Consider a backup producer that randomly produces backups. Some backups maybe only hours apart, and some maybe days or weeks apart. The only thing that I know for sure is that newer backups passed to my consumer will always be newer than the previous backup given to me.

As the consumer, I have limited space. I can only hold on to N backups. (For ease of discussion, let's say N == 5 because there is a nice graphic to reference in the wikipedia article.) I want to try to give as far back a backup as possible, but with relatively good coverage for the intermediate backups, hence the Tower of Hanoi scheme. Additionally, my consumer is almost stateless. The only state I can retain is the actual backups that I decide to keep. Hence, my description above of "unlabeled tapes".

So let's say that I start off with no backups. The first 5 backups that I get, I'll definitely keep. When the 6th and later backups arrive, how do I choose which backup to discard?

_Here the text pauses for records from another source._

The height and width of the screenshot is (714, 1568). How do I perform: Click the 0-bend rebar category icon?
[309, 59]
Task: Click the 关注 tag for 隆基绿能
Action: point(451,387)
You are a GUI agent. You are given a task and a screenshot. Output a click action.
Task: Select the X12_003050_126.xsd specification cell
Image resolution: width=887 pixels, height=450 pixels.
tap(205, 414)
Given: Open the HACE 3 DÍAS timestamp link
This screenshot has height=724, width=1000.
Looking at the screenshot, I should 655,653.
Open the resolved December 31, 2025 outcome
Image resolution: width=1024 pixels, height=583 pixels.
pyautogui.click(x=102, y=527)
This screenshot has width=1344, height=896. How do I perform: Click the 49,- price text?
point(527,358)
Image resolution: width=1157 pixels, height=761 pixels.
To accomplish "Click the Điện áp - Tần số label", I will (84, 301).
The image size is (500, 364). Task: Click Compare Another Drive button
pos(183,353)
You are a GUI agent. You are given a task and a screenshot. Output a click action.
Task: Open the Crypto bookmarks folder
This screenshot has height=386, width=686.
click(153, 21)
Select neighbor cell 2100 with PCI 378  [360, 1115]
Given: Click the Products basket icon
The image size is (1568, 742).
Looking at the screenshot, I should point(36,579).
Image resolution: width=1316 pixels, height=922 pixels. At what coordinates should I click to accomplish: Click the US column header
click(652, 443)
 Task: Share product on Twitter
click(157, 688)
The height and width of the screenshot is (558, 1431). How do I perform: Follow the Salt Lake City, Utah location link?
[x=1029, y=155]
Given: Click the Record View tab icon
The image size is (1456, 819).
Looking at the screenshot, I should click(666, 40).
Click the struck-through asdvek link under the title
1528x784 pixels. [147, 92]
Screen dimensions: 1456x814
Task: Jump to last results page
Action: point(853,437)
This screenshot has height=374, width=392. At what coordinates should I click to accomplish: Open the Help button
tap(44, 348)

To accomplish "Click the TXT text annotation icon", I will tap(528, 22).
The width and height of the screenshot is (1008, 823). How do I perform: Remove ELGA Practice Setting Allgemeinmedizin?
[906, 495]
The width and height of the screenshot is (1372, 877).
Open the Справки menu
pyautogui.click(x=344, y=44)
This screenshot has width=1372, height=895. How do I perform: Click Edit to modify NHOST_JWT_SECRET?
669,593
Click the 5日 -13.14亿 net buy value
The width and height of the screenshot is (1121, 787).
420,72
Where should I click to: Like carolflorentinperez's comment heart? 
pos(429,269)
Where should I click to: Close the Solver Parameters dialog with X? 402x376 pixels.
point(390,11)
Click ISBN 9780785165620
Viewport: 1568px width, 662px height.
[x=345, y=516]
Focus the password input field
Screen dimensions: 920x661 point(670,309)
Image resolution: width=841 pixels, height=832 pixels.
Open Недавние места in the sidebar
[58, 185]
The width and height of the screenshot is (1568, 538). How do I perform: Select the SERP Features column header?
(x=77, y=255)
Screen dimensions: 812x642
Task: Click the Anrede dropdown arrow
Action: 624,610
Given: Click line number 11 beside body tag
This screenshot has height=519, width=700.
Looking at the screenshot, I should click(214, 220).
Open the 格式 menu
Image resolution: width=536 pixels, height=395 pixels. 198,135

So far my intuition is pointing towards looking at the timestamp on the "tapes". In real life, the "tapes" are actually .zip files. If I get the timestamp and convert to binary, I can look at the number of trailing zeroes. I can use the number of trailing zeroes as a virtual label. No zeroes is an 'A' tape; 1 zero is a 'B' tape; 2 zeroes is a 'C' tape; etc. It sort of works if I could rely on the producer to send backups to the consumer at regular time intervals, but the random timing completely messes things up.

Is this a hopeless case of going without labels, and that I should just label the "tapes"?

The reason why I'm trying to go with minimal state is because the consumer that I'm trying to implement is to be written as a CMD batch file. Although it has support for parsing and writing files, it is not exactly the best tool. Should I just move up to implementing the consumer as a PowerShell script, and save a "label" into the alternate stream available on NTFS file systems?